【03】水鏡
山間の道は寂れていた。そこで迷い、好き勝手に生い茂った草や枝にあちこち突っつかれたり引っ掛けられたりしながらやっと抜け出た先に、その湖はあった。
『あすこの水辺には、寄らぬ方がよろしゅうございますよ』とは、道すがら聞いた話。何でも湖に住まうあやかしが、人を引き込んでしまうのだという。
土地の言い伝えには、危険な場所を教え、人がそこへ近づかないようにと生じた方便も多い。その湖の話とて、恐らくは過去の水難による犠牲の戒めとして出来たものだろう。彼はその程度にしか捉えていないつもりでいた。
青天と水天。広大な対の空の狭間で彼は双方に癒しと活力を求め、しばらくそこに留まろうと決めた。喉を潤すつもりで、水際まで来て屈む。
――寄らぬ方がよろしゅうございますよ。まして、覗くなどした日には――。
知らない間に髪に挟まった木の葉のように、その話は頭の端に残っていて、無意識の領域から彼に働きかける。禁戒に対する好奇は、抑止の壁である表層意識を不意打ちで破った。そして水に映った自分の姿に、彼は息を呑む。

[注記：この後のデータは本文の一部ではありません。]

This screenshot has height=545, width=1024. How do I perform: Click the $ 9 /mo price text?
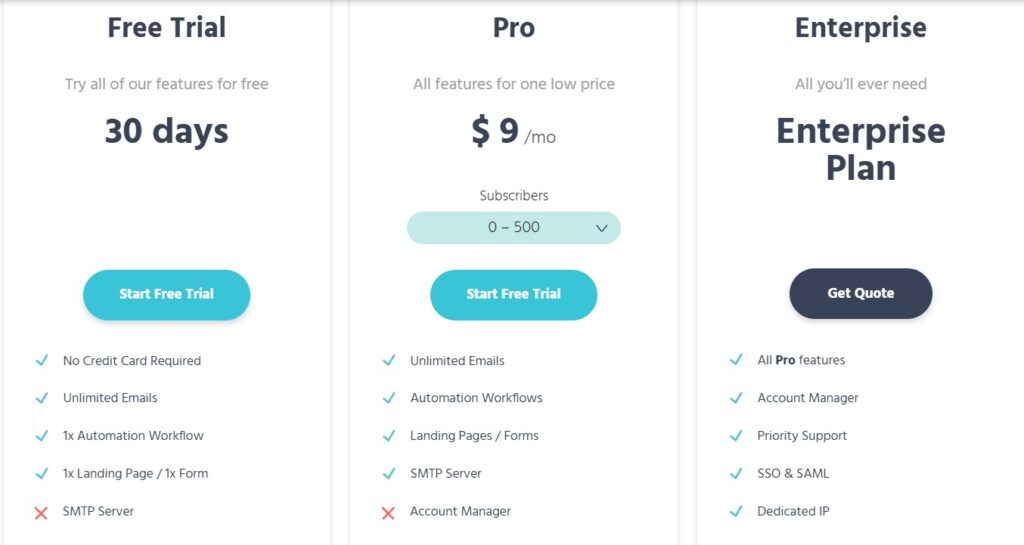click(513, 133)
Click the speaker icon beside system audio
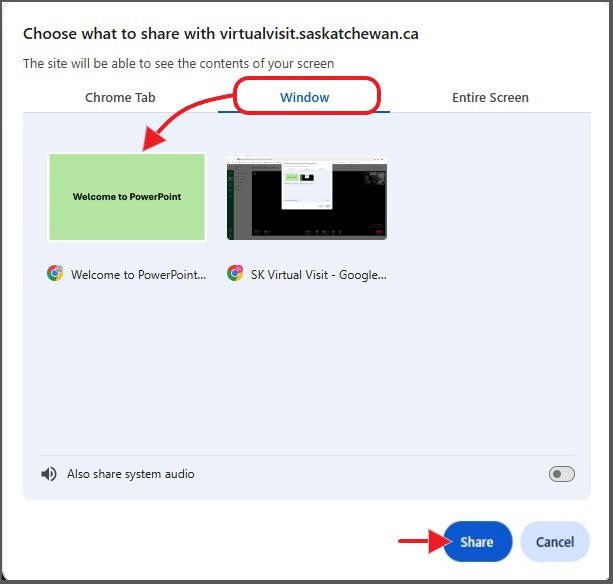The height and width of the screenshot is (584, 613). pyautogui.click(x=49, y=474)
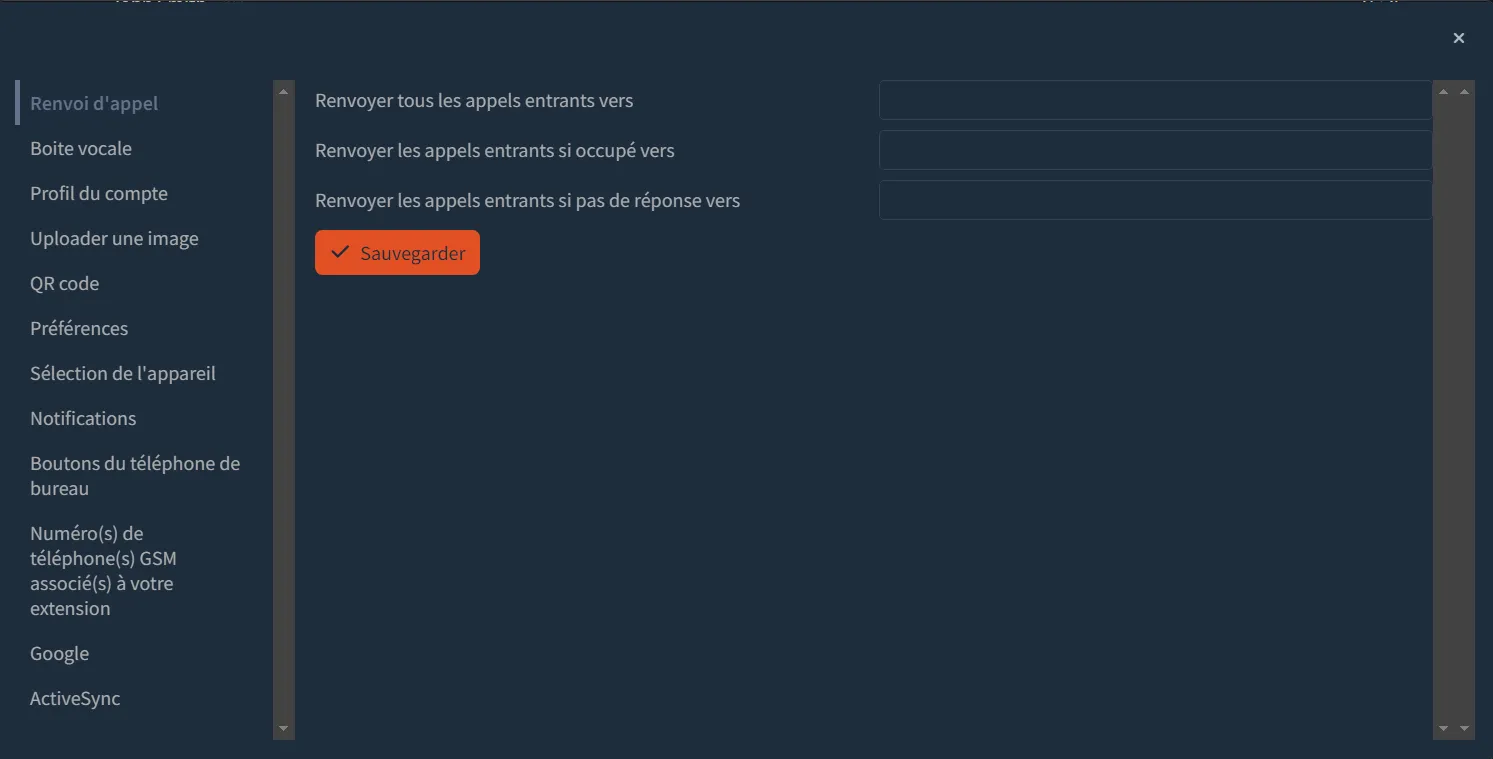
Task: Click the forward if busy (si occupé) field
Action: (1155, 150)
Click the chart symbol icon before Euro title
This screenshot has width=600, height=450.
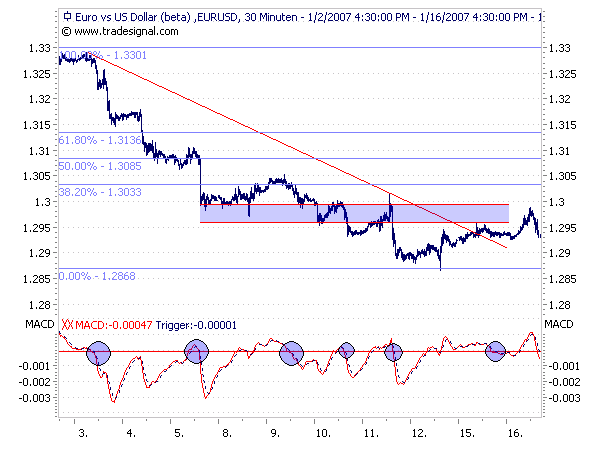point(66,17)
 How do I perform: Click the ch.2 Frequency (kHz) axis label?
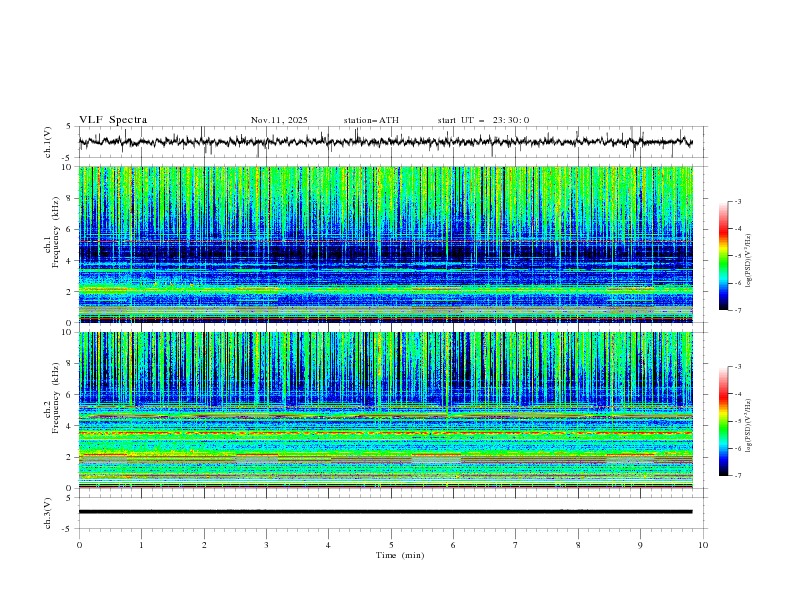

水は元来、無色透明で我を持たないもの。水そのものに気配を感じる事があったとしても何の事はない、それは単に己がうつしみである。水は何者でもないので何者にも成り得、実物に忠実な姿を、常に上下左右あべこべで転写し続けるのみ。それは性質。怪異などではない。
ただ、いくら水自体に意思がなくとも、人の側にはそれがある。見るものを歪めてしまうのは人の性質。
言い伝えを耳にした事で、自身の姿を、そのあやかしの姿に歪めてしまっているのだろうか。そう考えを及ばせる彼の眼下、逆さの辺には性別まで反転した『彼女』が居て、『彼』の居る方を、覗き込んでいた。
このような幻惑に遭う事を苦々しく思い、彼自身が顔を歪めてしまう。それに対し、弱き心のうつしみである彼女は艶かしく微笑んだ。水面を境に応酬する。
――去れ。
――おいで。
――私は活きるために水を求めるだけ。
――私は沈むために身を捨てるだけ。
彼女が涙して下から上へ一滴こぼすと、彼の側からは花がひとつ落ち、合わさった瀬に小さな波紋が生じた。揺々として、平静が乱れる。
渇望すればするほど、絶望する。この世界の常に、やはり人である彼は勝ち得ない。
実が惑い、虚が誘う。互いに手を伸ばし、双方の指先が、二の腕が、前髪が、隔たる面に吸われていく。
最後に唯一残された大きな波紋も、時がゆるりと伸していき、やがて失せた。